Directions
Exact reproduction of all the entries is required, without any of their pictures.

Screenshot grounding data
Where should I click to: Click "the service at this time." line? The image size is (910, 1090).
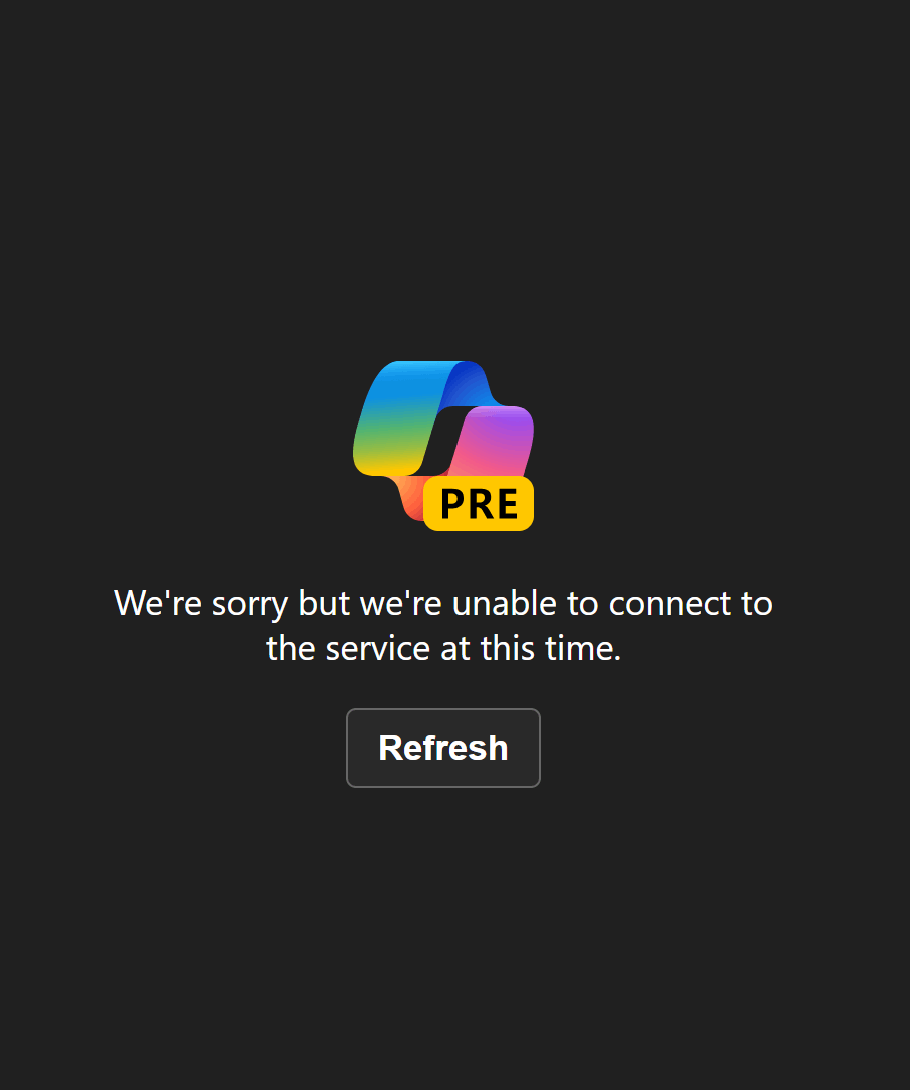click(x=443, y=648)
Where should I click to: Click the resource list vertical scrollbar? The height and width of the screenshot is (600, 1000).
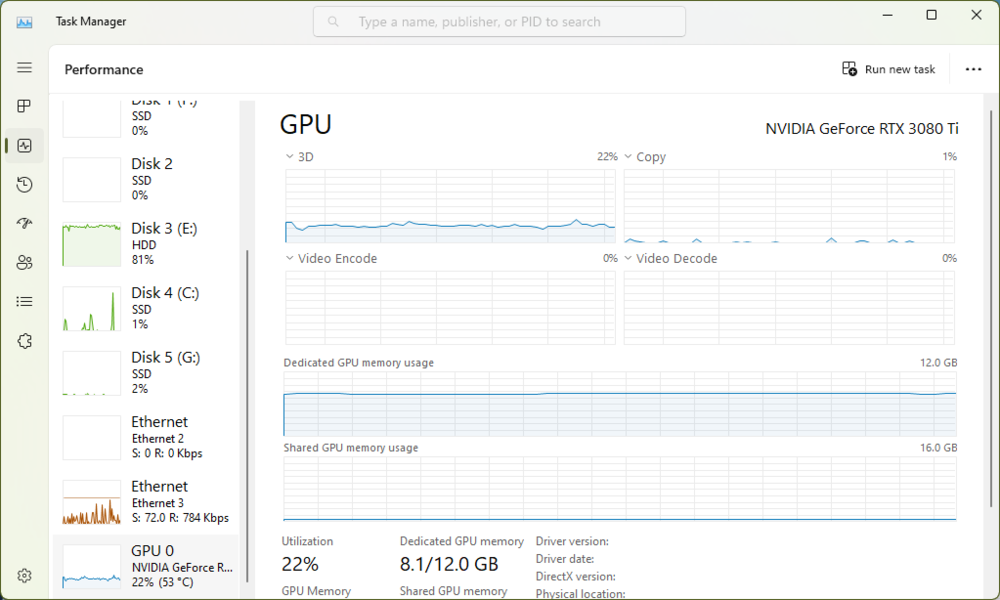pyautogui.click(x=246, y=400)
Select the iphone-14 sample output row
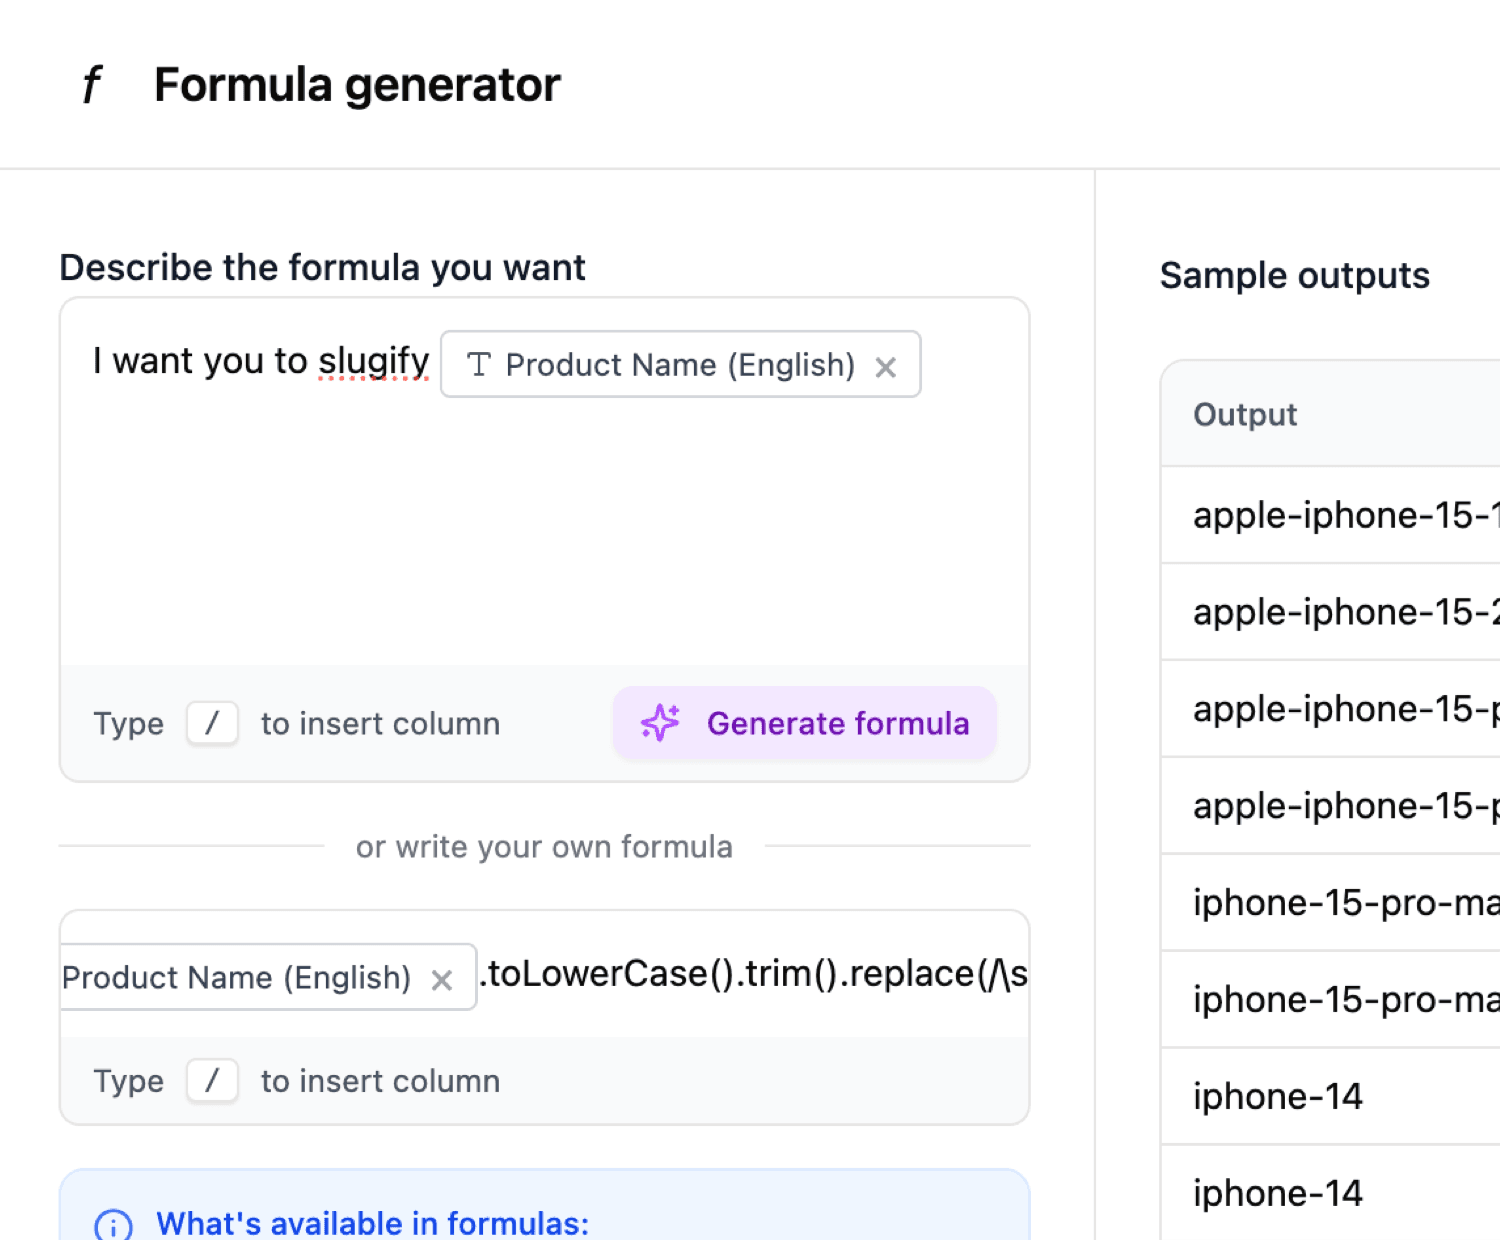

Task output
Where should I click to: Click "the service at this time." line? The image size is (910, 1090).
click(x=443, y=648)
Where should I click to: Click the resource list vertical scrollbar? The height and width of the screenshot is (600, 1000).
pyautogui.click(x=246, y=400)
Select the iphone-14 sample output row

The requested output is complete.